Akeso has been expanding its salesforce to market the growing suite of drugs. Its team grew to 1,221 by the end of June from a year-earlier figure of 844, with selling expenses rising 30% to 670 million yuan. With the benefit of scale effects, sales and marketing expenses fell to 47.8% of product revenue, down 7.13 percentage points from the same period of last year.
Akeso blamed its widening loss on three factors. Firstly, equity investment losses from Summit Therapeutics widened to 191.7 million yuan, up 159.1 million yuan from a year earlier. Secondly, R&D expenses rose 23% to 731 million yuan, equivalent to nearly 52% of total revenue, as the company pursued multiple Phase Three trials and invested in developing new products.
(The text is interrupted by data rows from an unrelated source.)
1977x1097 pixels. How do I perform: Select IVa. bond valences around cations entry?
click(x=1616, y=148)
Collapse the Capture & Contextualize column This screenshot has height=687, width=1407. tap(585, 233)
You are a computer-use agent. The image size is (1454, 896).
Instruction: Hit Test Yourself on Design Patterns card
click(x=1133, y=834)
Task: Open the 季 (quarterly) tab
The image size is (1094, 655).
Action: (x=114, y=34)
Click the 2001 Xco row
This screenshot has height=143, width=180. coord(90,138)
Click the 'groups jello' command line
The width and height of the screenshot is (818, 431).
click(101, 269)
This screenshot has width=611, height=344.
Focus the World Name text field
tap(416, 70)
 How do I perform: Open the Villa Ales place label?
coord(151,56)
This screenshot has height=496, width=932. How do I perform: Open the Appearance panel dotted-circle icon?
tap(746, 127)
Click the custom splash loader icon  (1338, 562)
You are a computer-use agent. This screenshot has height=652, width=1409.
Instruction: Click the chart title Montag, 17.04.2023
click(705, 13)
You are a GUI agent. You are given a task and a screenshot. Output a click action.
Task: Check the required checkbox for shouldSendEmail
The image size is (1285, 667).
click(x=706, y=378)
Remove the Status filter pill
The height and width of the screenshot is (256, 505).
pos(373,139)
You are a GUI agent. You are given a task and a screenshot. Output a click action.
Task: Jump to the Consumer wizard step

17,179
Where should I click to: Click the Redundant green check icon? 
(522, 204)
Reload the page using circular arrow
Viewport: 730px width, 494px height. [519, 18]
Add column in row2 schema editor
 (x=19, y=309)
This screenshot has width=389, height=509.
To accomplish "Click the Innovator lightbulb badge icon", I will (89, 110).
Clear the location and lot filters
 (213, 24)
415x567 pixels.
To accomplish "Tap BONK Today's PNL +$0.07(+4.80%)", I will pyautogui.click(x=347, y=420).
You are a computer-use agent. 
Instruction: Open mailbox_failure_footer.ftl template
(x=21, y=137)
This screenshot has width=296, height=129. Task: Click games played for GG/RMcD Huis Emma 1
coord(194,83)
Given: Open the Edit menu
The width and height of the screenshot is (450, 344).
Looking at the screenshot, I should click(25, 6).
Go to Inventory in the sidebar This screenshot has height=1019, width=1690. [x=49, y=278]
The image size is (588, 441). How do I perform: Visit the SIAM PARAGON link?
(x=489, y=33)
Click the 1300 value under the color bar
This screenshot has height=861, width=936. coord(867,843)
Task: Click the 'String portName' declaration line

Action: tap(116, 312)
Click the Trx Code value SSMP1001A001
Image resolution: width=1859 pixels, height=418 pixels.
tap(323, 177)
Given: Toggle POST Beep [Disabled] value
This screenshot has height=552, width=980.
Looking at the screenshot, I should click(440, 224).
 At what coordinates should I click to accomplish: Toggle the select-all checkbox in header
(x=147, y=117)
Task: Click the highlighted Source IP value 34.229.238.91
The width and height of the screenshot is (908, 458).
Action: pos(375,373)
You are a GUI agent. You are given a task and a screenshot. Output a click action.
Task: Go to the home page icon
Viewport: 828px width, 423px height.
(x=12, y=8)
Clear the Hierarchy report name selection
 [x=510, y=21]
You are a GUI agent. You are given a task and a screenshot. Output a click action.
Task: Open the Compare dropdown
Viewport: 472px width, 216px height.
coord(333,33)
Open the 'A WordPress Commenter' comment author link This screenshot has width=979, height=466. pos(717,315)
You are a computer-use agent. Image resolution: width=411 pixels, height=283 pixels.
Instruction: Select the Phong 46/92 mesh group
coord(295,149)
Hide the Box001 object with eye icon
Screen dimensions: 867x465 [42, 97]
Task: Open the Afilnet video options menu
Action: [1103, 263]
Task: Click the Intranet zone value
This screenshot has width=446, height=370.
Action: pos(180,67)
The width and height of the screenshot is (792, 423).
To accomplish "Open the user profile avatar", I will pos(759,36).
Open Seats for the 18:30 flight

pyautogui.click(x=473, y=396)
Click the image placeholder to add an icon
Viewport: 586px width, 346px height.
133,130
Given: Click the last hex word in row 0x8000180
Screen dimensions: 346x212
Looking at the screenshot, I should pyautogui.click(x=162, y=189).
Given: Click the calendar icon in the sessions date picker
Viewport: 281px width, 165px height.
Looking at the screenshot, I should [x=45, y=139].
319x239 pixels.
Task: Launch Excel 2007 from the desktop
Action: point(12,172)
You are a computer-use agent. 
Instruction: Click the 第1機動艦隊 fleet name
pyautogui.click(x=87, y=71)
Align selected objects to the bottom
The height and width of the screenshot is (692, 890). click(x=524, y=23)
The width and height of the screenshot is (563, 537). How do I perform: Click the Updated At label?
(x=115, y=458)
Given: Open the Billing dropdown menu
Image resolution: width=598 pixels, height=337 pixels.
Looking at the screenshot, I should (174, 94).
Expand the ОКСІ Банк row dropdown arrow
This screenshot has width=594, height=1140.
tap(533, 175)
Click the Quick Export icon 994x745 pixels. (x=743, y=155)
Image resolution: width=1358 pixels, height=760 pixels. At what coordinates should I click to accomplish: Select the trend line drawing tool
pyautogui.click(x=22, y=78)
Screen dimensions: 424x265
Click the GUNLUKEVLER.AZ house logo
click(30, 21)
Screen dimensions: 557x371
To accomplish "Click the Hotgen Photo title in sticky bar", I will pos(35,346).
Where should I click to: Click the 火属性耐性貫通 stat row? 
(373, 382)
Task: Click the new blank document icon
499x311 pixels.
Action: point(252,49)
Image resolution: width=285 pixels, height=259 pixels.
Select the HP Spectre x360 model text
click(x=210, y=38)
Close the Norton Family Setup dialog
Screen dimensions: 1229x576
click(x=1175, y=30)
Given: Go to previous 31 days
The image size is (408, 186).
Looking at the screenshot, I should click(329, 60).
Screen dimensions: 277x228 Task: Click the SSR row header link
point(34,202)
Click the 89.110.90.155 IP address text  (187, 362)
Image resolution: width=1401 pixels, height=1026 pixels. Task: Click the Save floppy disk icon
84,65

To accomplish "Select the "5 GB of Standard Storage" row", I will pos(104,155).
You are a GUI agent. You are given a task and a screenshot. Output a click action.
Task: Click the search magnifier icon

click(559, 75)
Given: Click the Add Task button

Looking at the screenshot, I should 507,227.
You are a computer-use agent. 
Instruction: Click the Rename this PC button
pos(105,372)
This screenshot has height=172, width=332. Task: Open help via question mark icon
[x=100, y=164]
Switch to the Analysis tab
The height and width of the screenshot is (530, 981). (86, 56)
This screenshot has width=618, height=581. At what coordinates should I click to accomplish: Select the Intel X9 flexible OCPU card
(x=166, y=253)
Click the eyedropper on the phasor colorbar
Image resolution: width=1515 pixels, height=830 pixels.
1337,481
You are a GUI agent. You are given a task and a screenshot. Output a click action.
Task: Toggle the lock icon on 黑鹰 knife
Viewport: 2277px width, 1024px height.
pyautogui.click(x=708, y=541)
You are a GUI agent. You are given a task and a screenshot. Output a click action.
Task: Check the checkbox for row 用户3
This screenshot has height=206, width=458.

The third source of red ink was a jump in expenses from share-based compensation, which rose 21.9 million yuan to 27.2 million yuan from the year-earlier period.
Putting the share price volatility and stake sales aside, Akeso’s core value lies in the strength of its drug pipeline. The company recently announced that a detailed analysis of findings from a pivotal trial had shown that ivonescimab, when combined with chemotherapy, delivered a statistically significant overall survival benefit, underscoring its therapeutic potential.
Akeso currently trades at a price-to-sales multiple of about 45 times, enjoying a substantial premium over the 13 times for Innovent Biologics (1801.HK). Whether the company can hold onto that lofty valuation will hinge on the full release of data for its lung cancer drug and approvals for other conditions, with investors keeping a close watch on the situation.